What Boaters Need to Know About Using Fuel Additives
Northbrook, Illinois – Since nearly 90% of the nation’s gasoline is blended with ethanol, boaters are often encouraged to use an ethanol treatment fuel additive to prevent corrosion, fuel destabilization and help retard phase separation.
Over the past several years, a variety of fuel additives have been introduced into the marine market, all claiming to prevent ethanol related problems and even restore phase separated ethanol/water, octane rating and stale gasoline. However, at least one leading marine engine manufacturer has publicly stated that 75% of marine fuel additives they are aware of are considered “problematic."

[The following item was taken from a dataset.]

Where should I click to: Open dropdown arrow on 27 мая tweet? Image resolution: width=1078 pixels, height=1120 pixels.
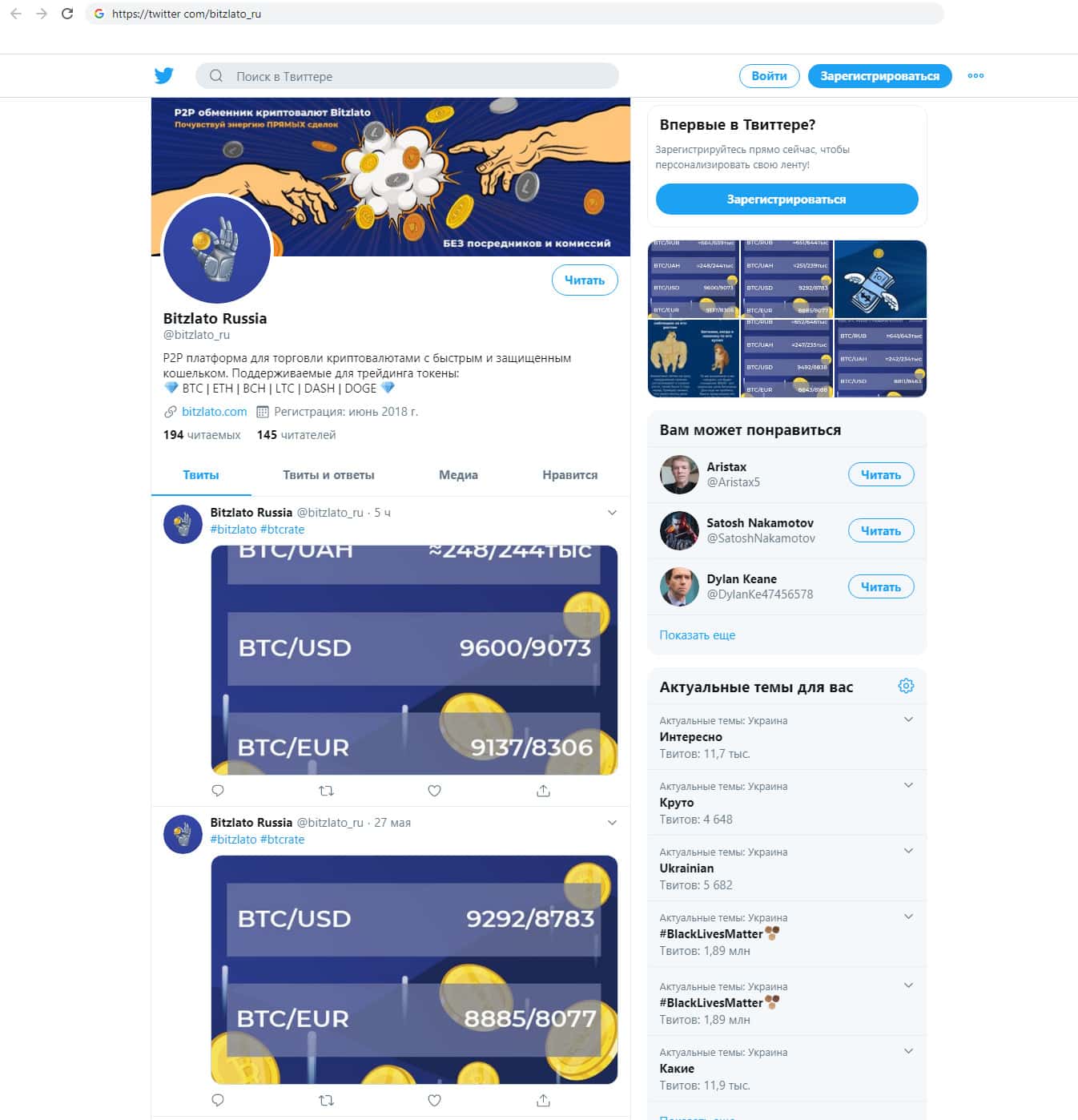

So how does a boater know which additives may be effective, or ineffective - and which additives may actually cause a problem or even engine failure?
Recently, the National Marine Manufacturers Association (NMMA), held several meetings to discuss the need for the marine industry to develop a specification for marine grade fuel additives, similar to the specification developed for 2 and 4 cycle marine motor oils. The group discussed problems that ethanol may cause in marine applications and engine problems that consumers have had that may have actually been caused by some fuel additives.

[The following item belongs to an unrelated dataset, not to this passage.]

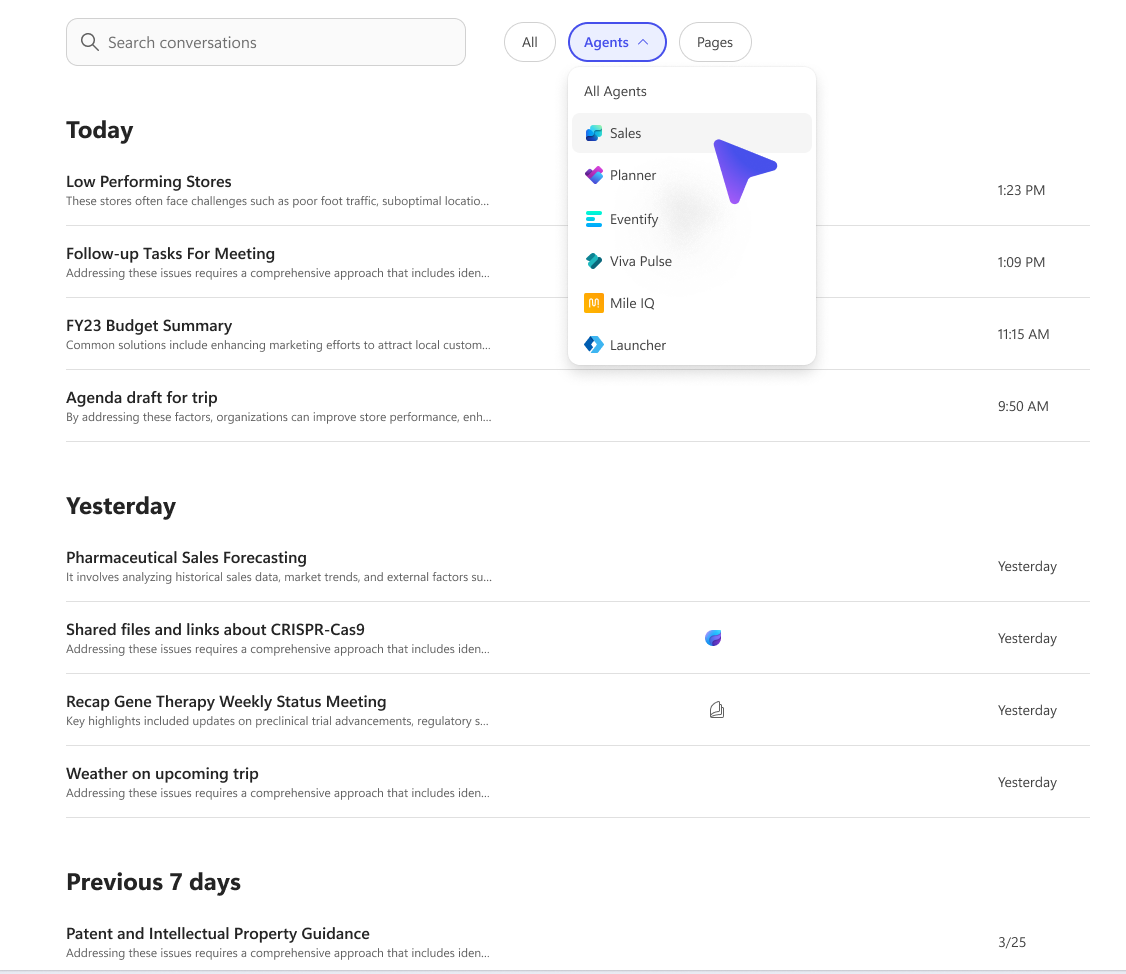Screen dimensions: 1126x974
Task: Open Pharmaceutical Sales Forecasting conversation
Action: pyautogui.click(x=186, y=558)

“It is important for boaters to know what fuel additives can actually do and for the marine industry to develop specifications that would help boaters make an intelligent choice. It is also important for boaters to know what additives cannot do and what fuel additives should and should not be used for,” said Jerry Nessenson, president of ValvTect Petroleum, the marine industry’s largest supplier of marine gasoline, diesel fuel and marine fuel additives.

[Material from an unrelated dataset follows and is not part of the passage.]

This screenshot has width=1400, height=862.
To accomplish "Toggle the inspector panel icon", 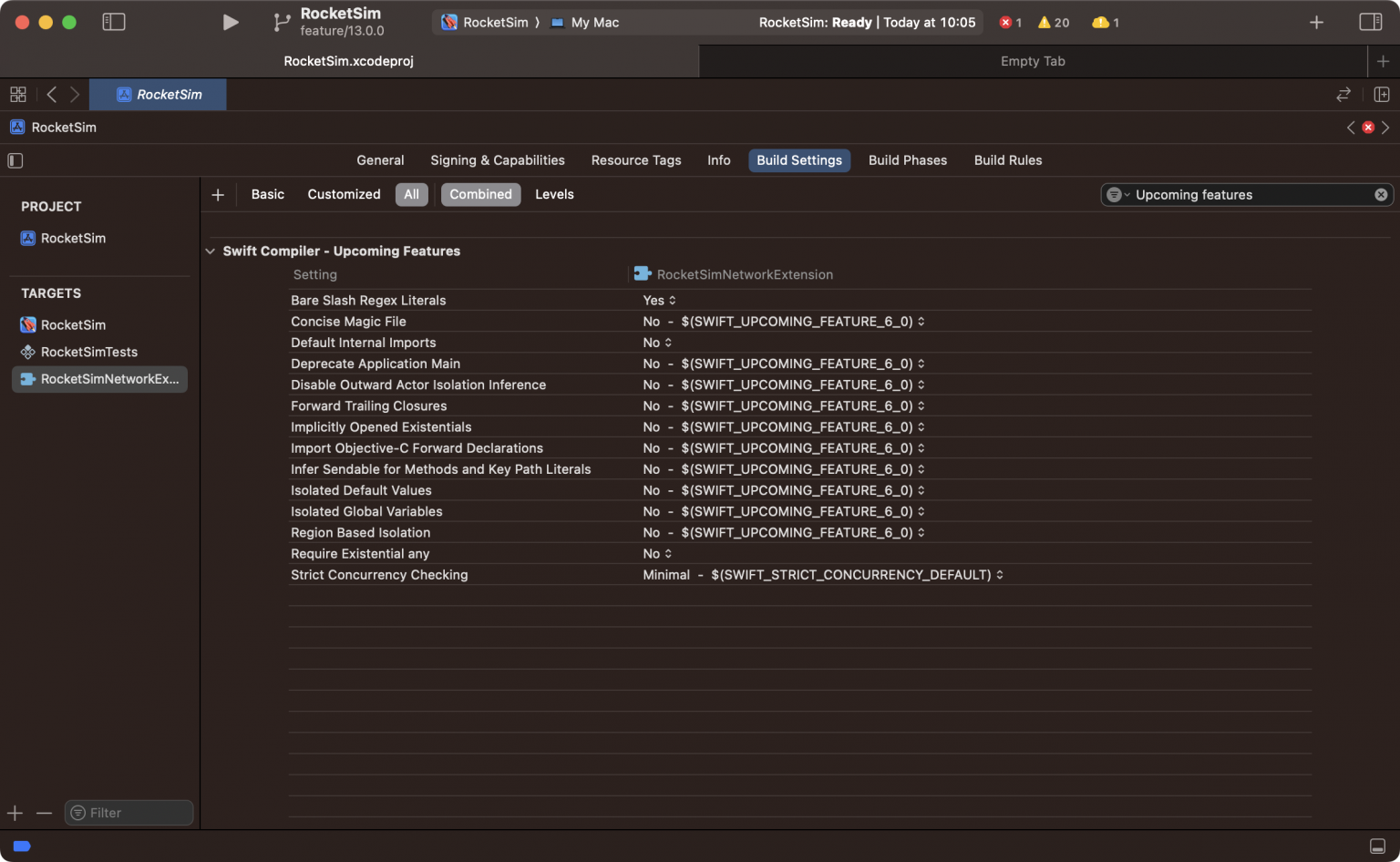I will coord(1370,22).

“For example, some additives claim to restore phase separated and stale gasoline. Engine manufacturers and gasoline refiners state this is not possible and if this is attempted it could cause engine damage. We believe the industry needs to help protect consumers against false claims and the misuse of fuel additives,” Nessenson said.
NMMA has called on industry leaders for recommendations to test the ability of fuel additives to prevent corrosion, fuel oxidation, moisture control (phase separation) and deposit build-up.
“ValvTect recommended various ASTM, NACE and U.S. EPA test protocols that are currently used by all gasoline refiners and engine manufacturers,” Nessenson said. “Although some additive companies using non-traditional chemistry, such as enzymes and glycol, claim their additives don’t work under those industry test procedures, we believe using existing petroleum industry tests is the only way to verify a fuel additive’s performance and that the additive would not cause harm to the engine when using the additive over a long period of time,” he added.
“The bottom line is, when putting a fuel additive in your boat’s expensive engine, it would be wise to check if the additive meets petroleum industry and engine manufacturer specifications and is accepted fuel additive technology. The engine you save may be your own,” Jerry Nessenson said.